3 – Não-exercício do controle concentrado de constitucionalidade: a decisão de Moraes não espelhou qualquer forma de exercício do controle concentrado de constitucionalidade de uma lei, função essa que teria cabido ao tribunal. Não, longe disso. Nas execuções penais em cujos autos Moraes canetou, não estava em jogo avaliar se a Lei da Dosimetria era ou não constitucional; a controvérsia entre as partes (condenados e ministério público) dizia respeito ao cabimento dos benefícios pleiteados à luz da nova norma. Assim, Moraes extrapolou os limites dos pedidos e da própria natureza da ação (de execução da pena) para determinar uma providência anômala, pois carente de previsão legal e de contornos definidos.
4 – Criação de “presunção de inconstitucionalidade”: em redação bastante ambígua, Moraes sequer afirmou que a Lei da Dosimetria fosse inconstitucional, no todo ou em parte. Antes, pretextou exercer um poder geral de cautela para determinar liminarmente a suspensão de uma lei, embora esta goze de presunção de constitucionalidade até deliberação em contrário por parte do tribunal constitucional. Afinal, se a norma já passou pelo crivo de comissões de constituição e justiça das casas legislativas de onde emanaram, é inadmissível supor, sem qualquer fundamentação, uma incompatibilidade entre seu texto e os princípios constitucionais. Até porque a suspensão liminar de vigência de uma lei pressuporia a observância a ritos que Moraes menosprezou por completo.
5 – Monocratismo: ainda que se vislumbrasse uma fumaça de inconstitucionalidade na lei, ainda assim, tal vislumbre só poderia gerar efeitos práticos nos autos da medida adequada e sempre respeitado o princípio da colegialidade. Não à toa a Lei das ADIs (Lei 9868/99) prevê a possibilidade de declaração liminar de inconstitucionalidade, mas tão somente no âmbito de uma medida cautelar em ADI e desde que mediante deliberação do tribunal (art. 10, parágrafo 3). Nenhuma dessas condições foi atendida por Moraes, pois o togado, nos autos de execução penal, atuou sozinho ao desconsiderar a Lei da Dosimetria sem antes ouvir seus pares, o ministério público e as casas legislativas. Tudo fora dos ritos, mas plenamente conforme aos caprichos do “plenipotenciário” da nossa republiqueta.

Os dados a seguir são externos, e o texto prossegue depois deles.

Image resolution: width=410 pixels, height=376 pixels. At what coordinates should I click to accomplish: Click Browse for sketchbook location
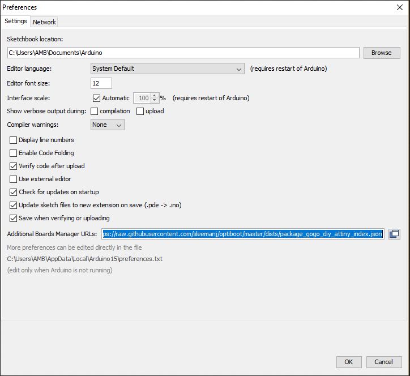click(x=382, y=53)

Como discutido à exaustão neste espaço, a dosimetria não passou de farsa midiática que, longe de garantir liberdade aos injustiçados, apenas devolveu ao abusador o poder de deliberar sobre as consequências de suas próprias violações. A germinação de semente contaminada não poderia mesmo ter redundado em plantas saudáveis. Não estamos colhendo nada além dos frutos da omissão covarde e/ou conivente de um congresso que, traindo suas promessas de anistia, se ajoelhou diante de um projeto legislativo capenga, concebido por togados e seus caciques do centrão.
A canção mencionada no introito se encerra com o verso “and the difference is you”, em referência à diferença feita na vida da artista pelo encontro com o ser amado. Se o parlamento não fizer a diferença, lançando mão de seu poder para abolir os artigos 359-L e 359-M do Código Penal para conceder anistia ampla, geral e irrestrita a todos os perseguidos políticos e para defenestrar e prender todos os togados violadores, seguiremos à mercê do autoritarismo. Independentemente de eventuais novos nomes consagrados pela “Pilili”, tudo seguirá na mesma toada de irreverência institucional.